• **INSTRUCTIONS FOR THE TASK**
Put the part of the material that opens with the line containing "Blue [733, 889]" and closes with the line containing "ILLINOIS [252, 153]" into a JSON list of strings, one string per line, with blank lines skipped and the pictures left out.

• **INPUT DATA**
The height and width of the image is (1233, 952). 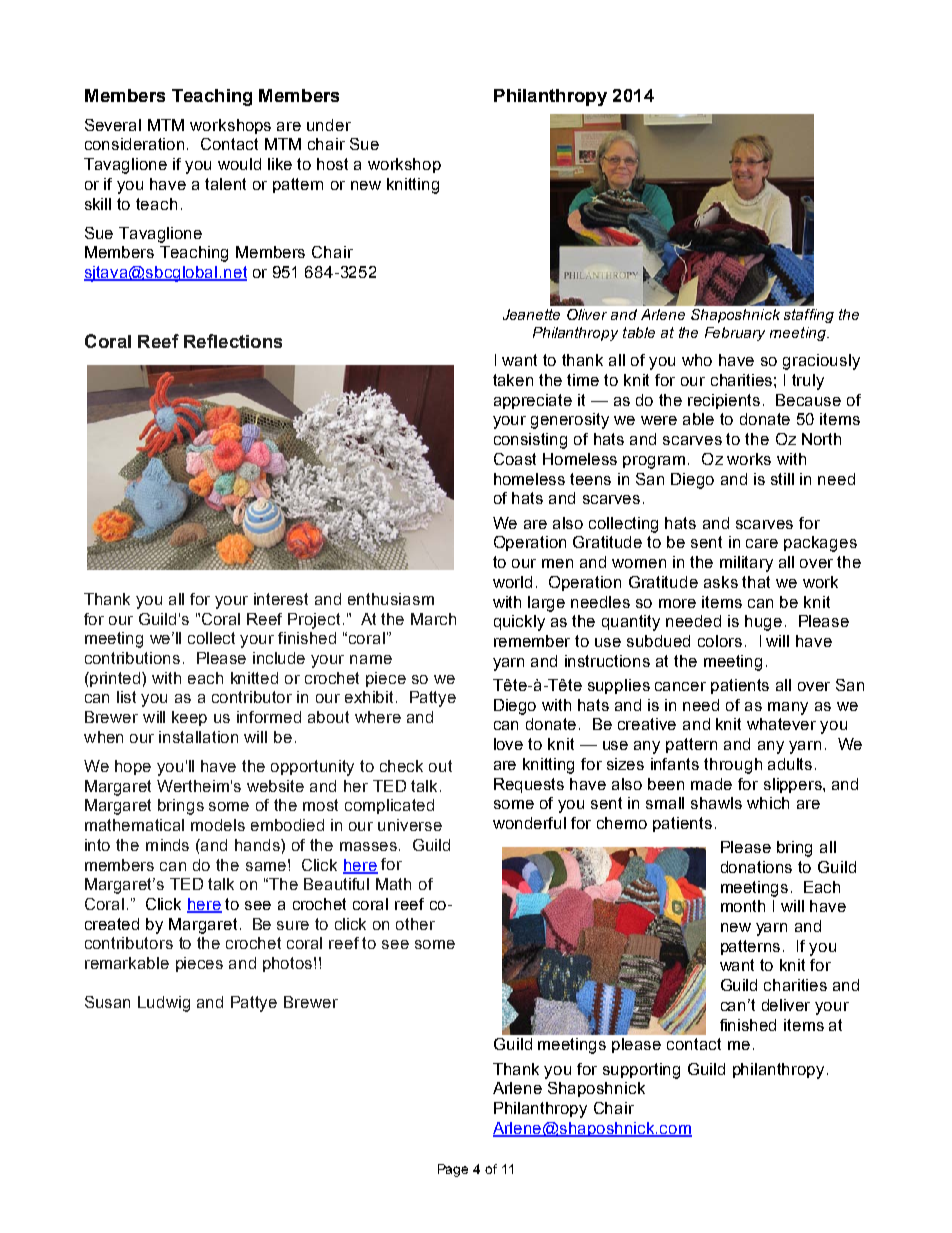 What do you see at coordinates (233, 341) in the image?
I see `Reflections` at bounding box center [233, 341].
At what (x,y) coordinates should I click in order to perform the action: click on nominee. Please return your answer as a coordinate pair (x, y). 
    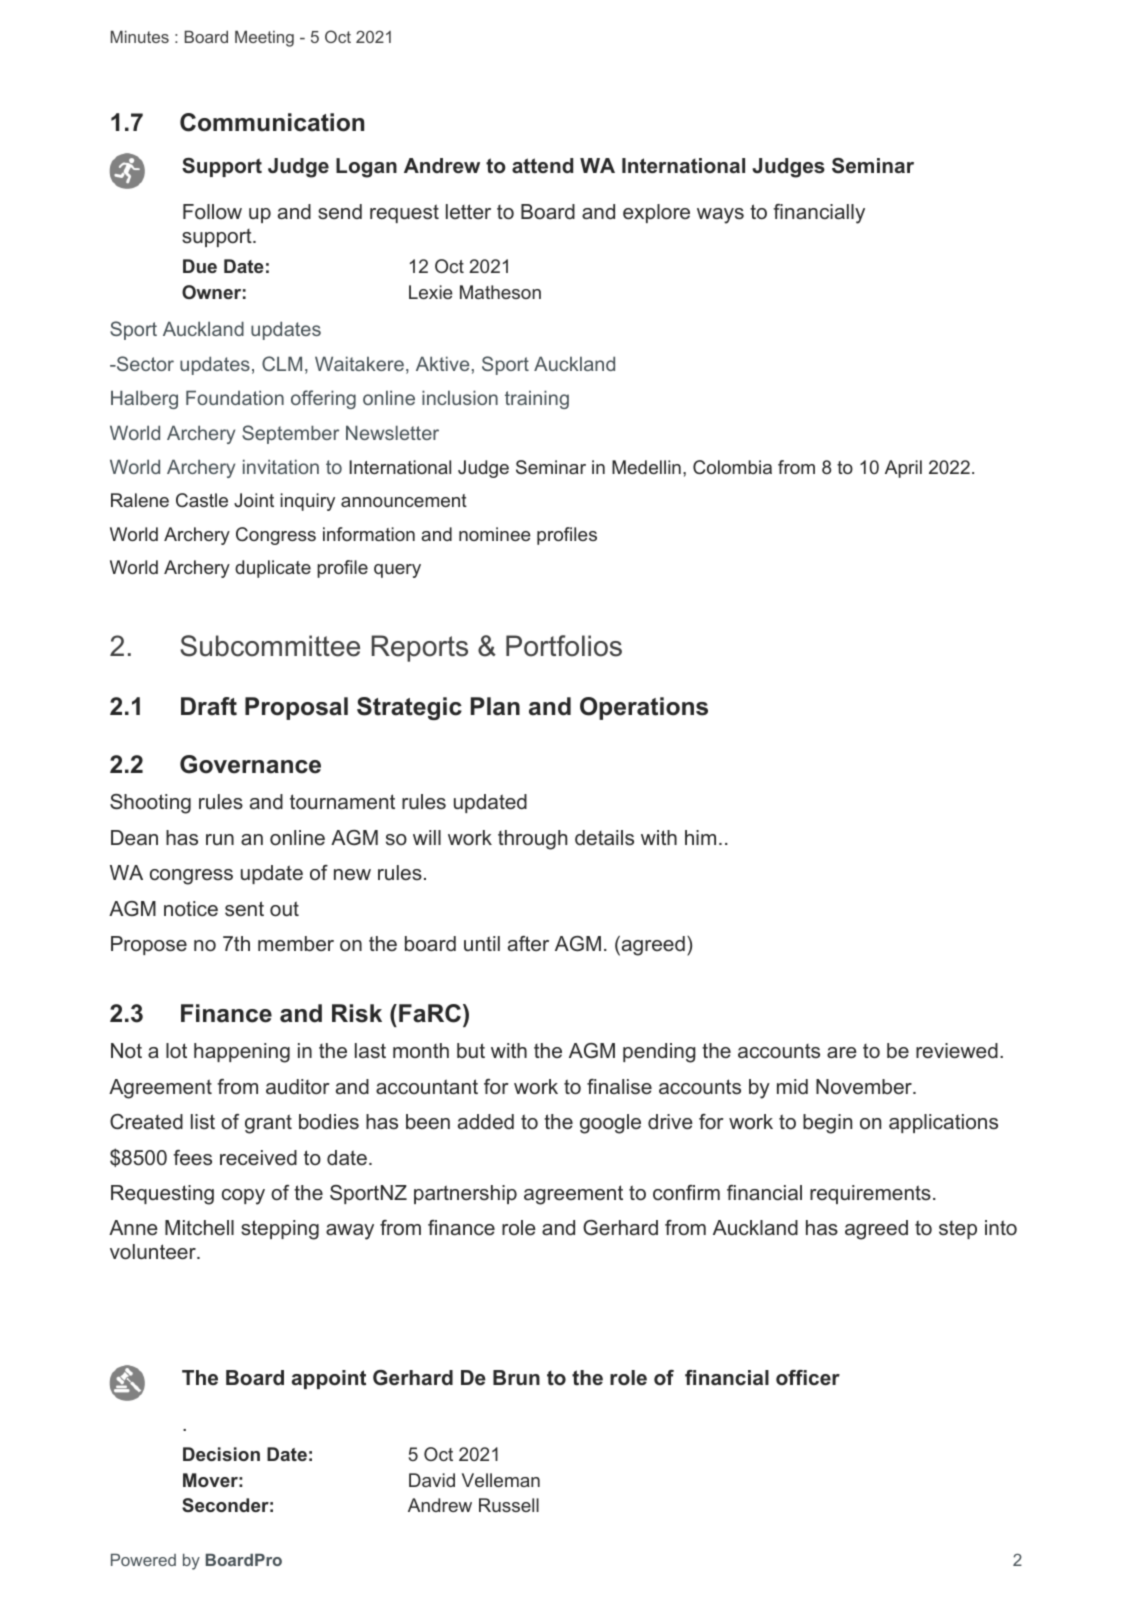
    Looking at the image, I should click on (495, 534).
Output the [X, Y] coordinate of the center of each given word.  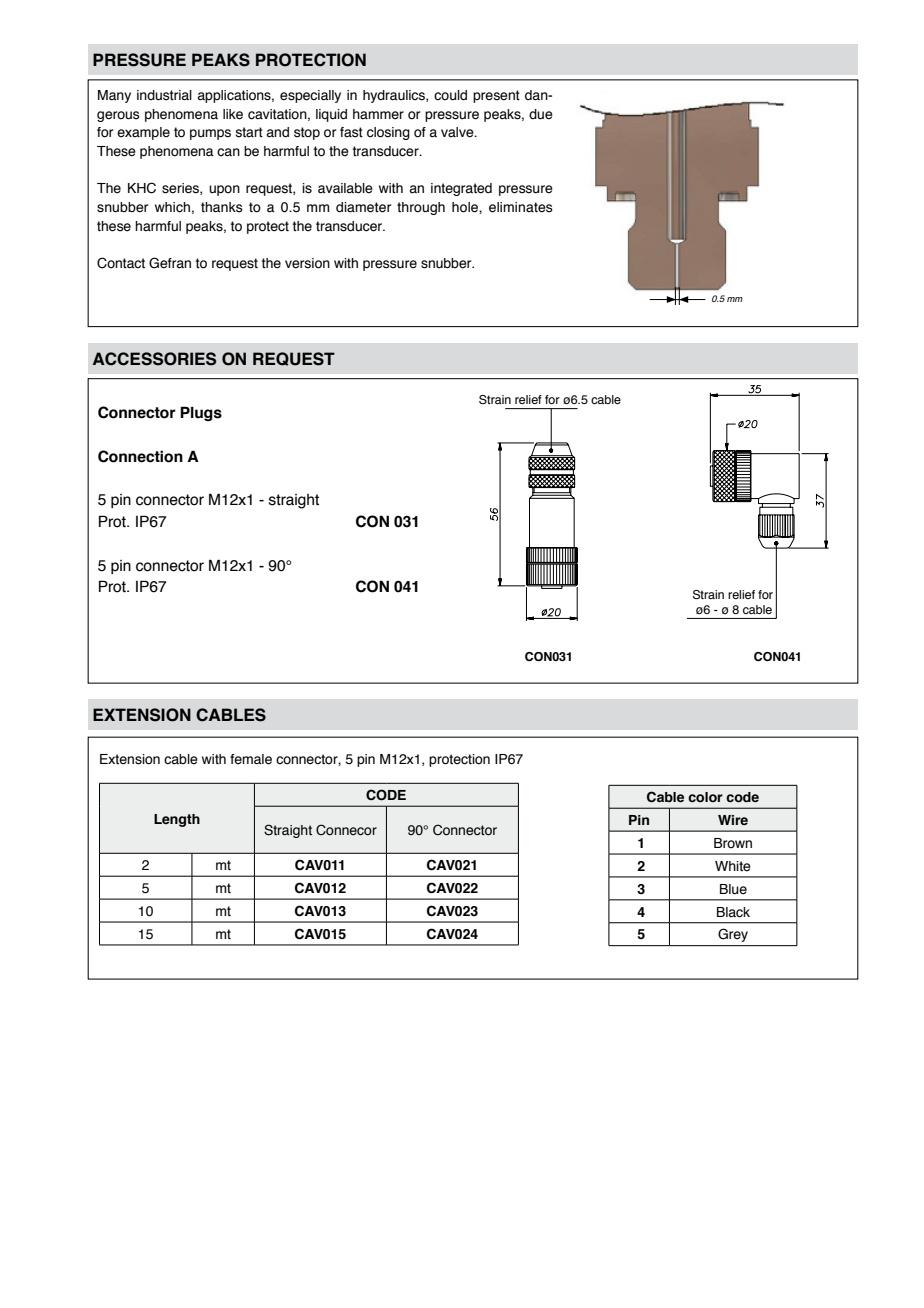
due [541, 114]
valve [458, 132]
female [251, 759]
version [307, 263]
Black [733, 912]
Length [177, 820]
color [705, 797]
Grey [733, 935]
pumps [210, 134]
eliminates [521, 207]
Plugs [201, 413]
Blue [733, 889]
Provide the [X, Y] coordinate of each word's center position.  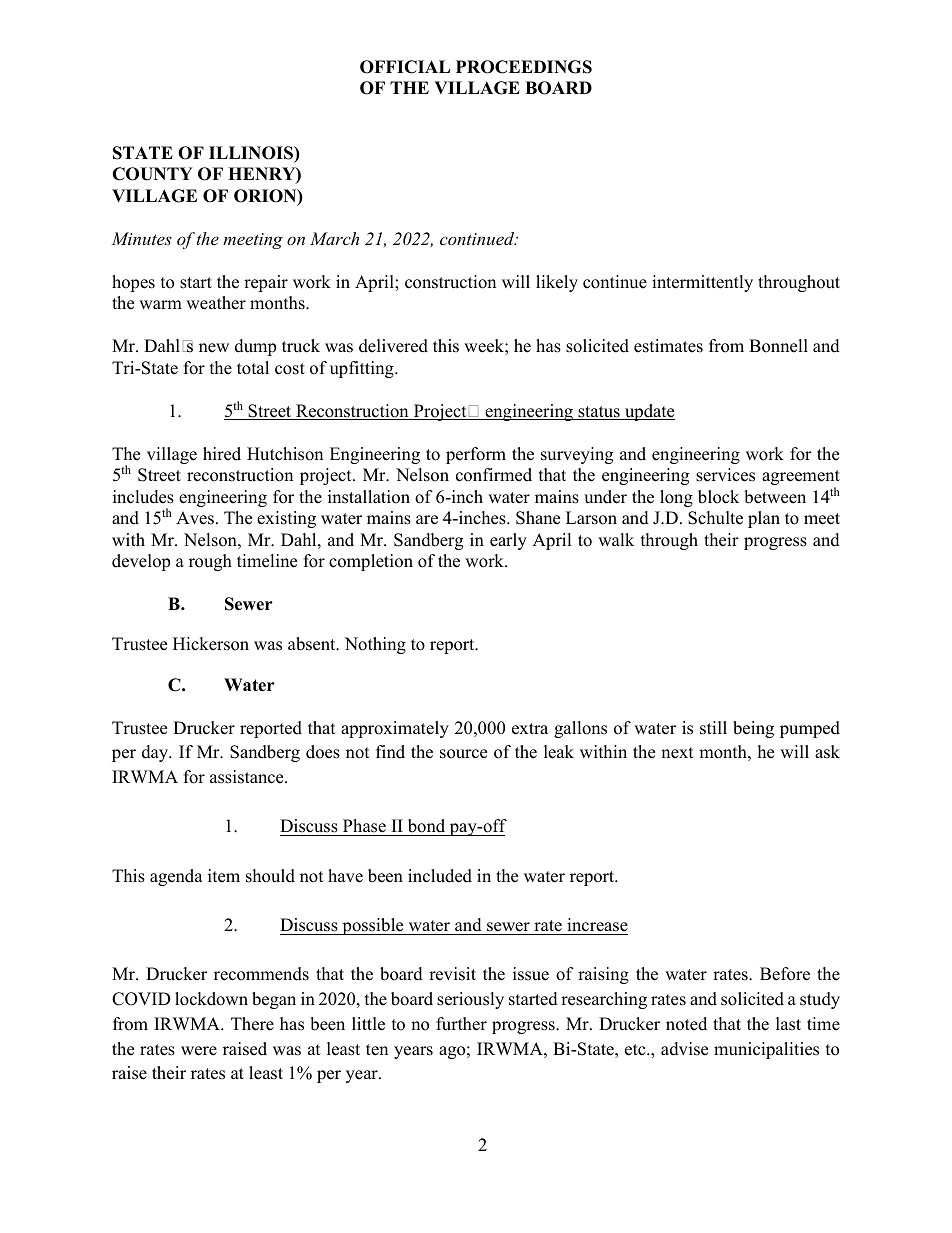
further [461, 1024]
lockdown [211, 999]
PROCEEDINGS [524, 67]
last [788, 1024]
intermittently [702, 283]
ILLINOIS [252, 153]
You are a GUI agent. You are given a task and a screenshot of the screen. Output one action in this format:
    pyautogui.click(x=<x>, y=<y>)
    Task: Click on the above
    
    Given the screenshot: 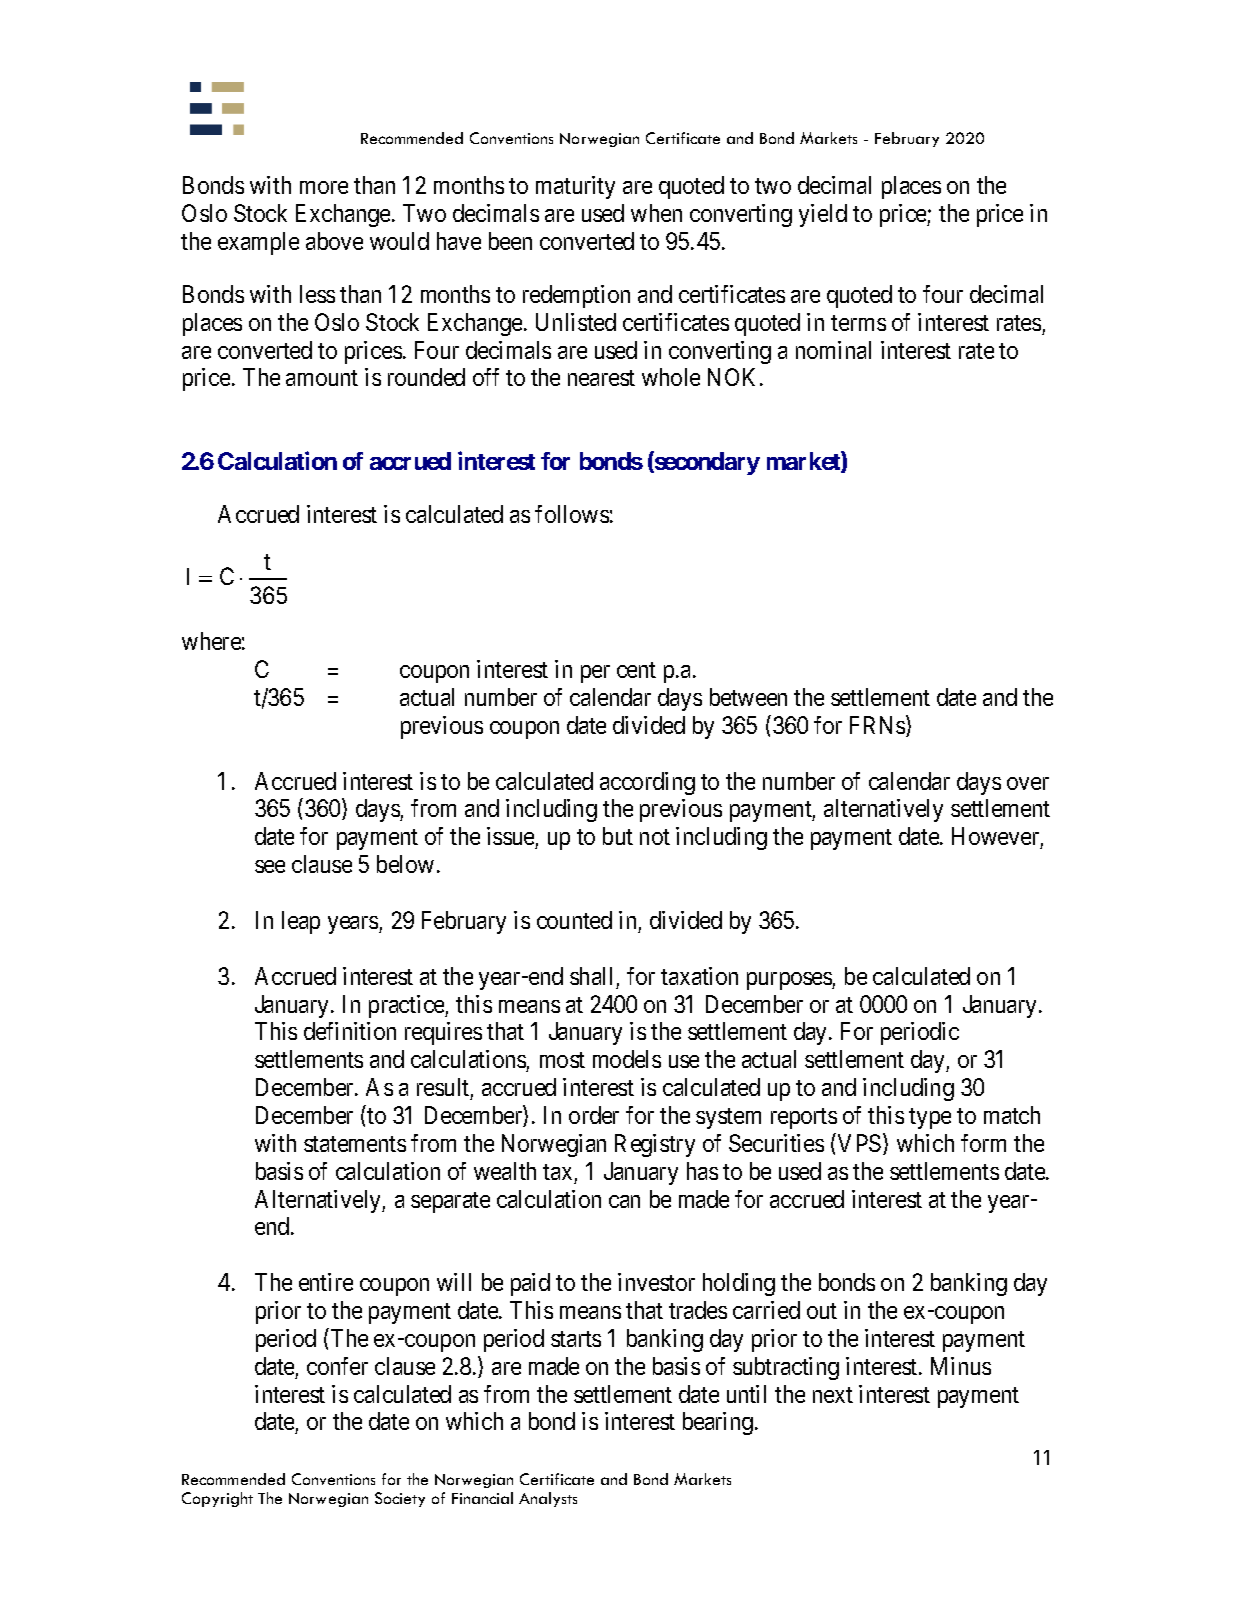 What is the action you would take?
    pyautogui.click(x=334, y=241)
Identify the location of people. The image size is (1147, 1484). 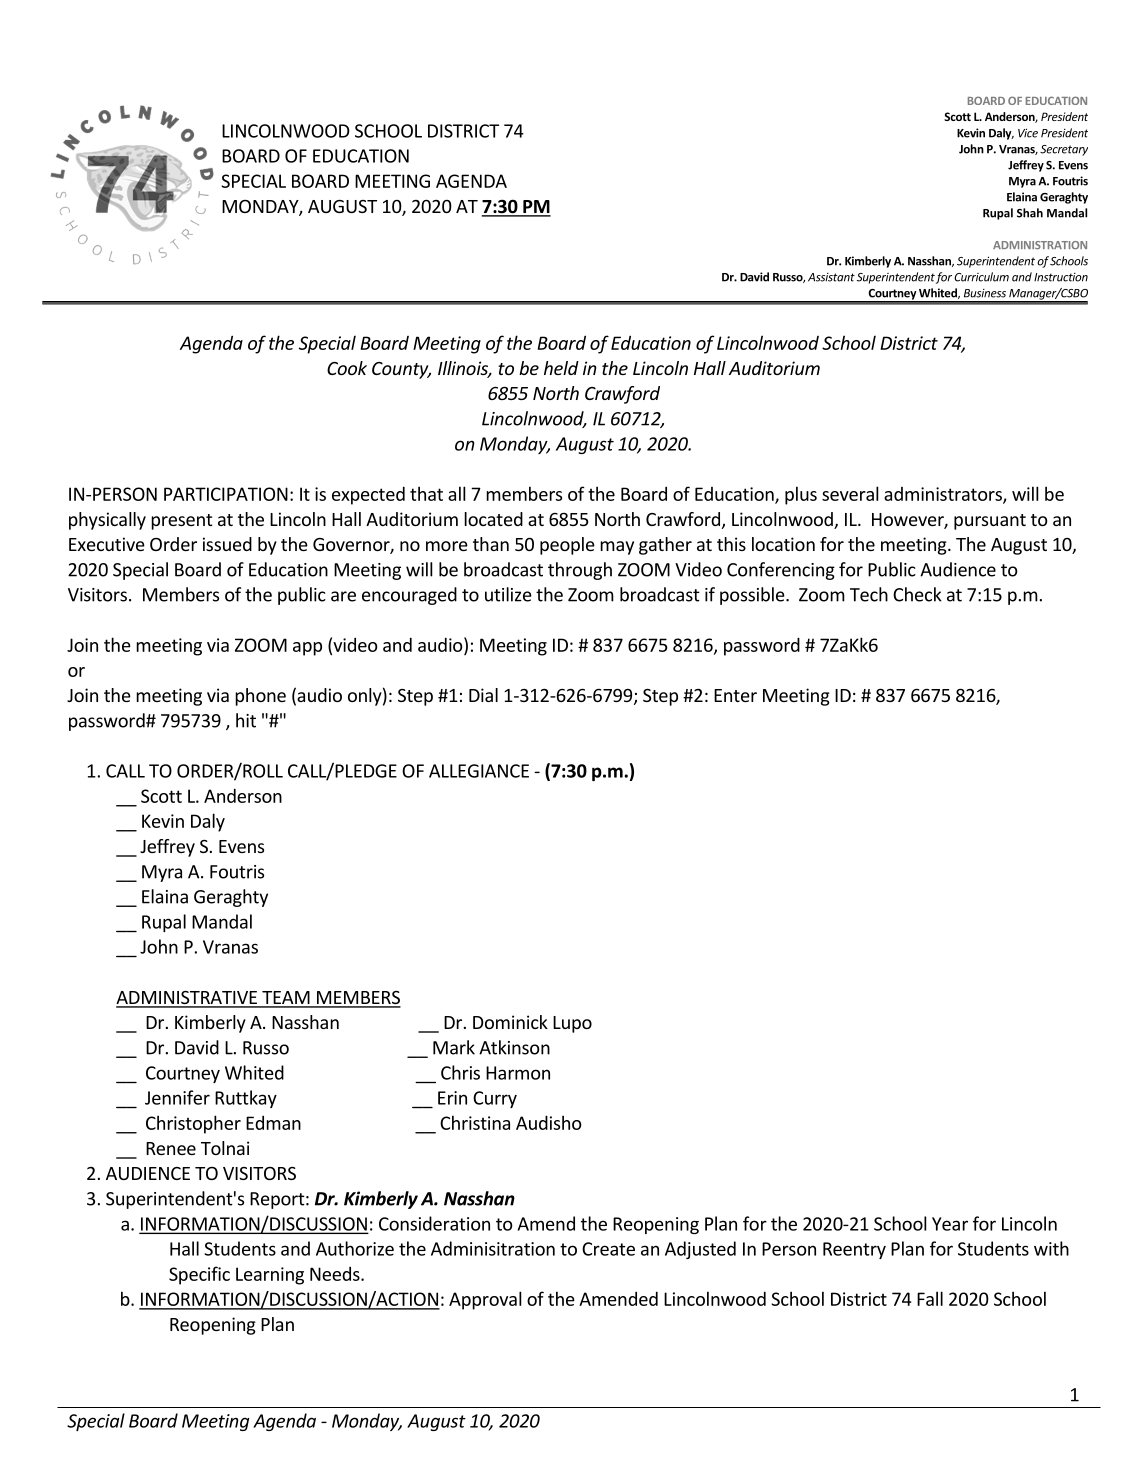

• **ANSWER TO THIS EXERCISE**
[
  "Blue [733, 889]",
  "Provide the [X, Y] coordinate of each word's center position.  ",
  "further [461, 1024]",
  "lockdown [211, 999]",
  "PROCEEDINGS [524, 67]",
  "last [788, 1024]",
  "intermittently [702, 283]",
  "ILLINOIS [252, 153]"
]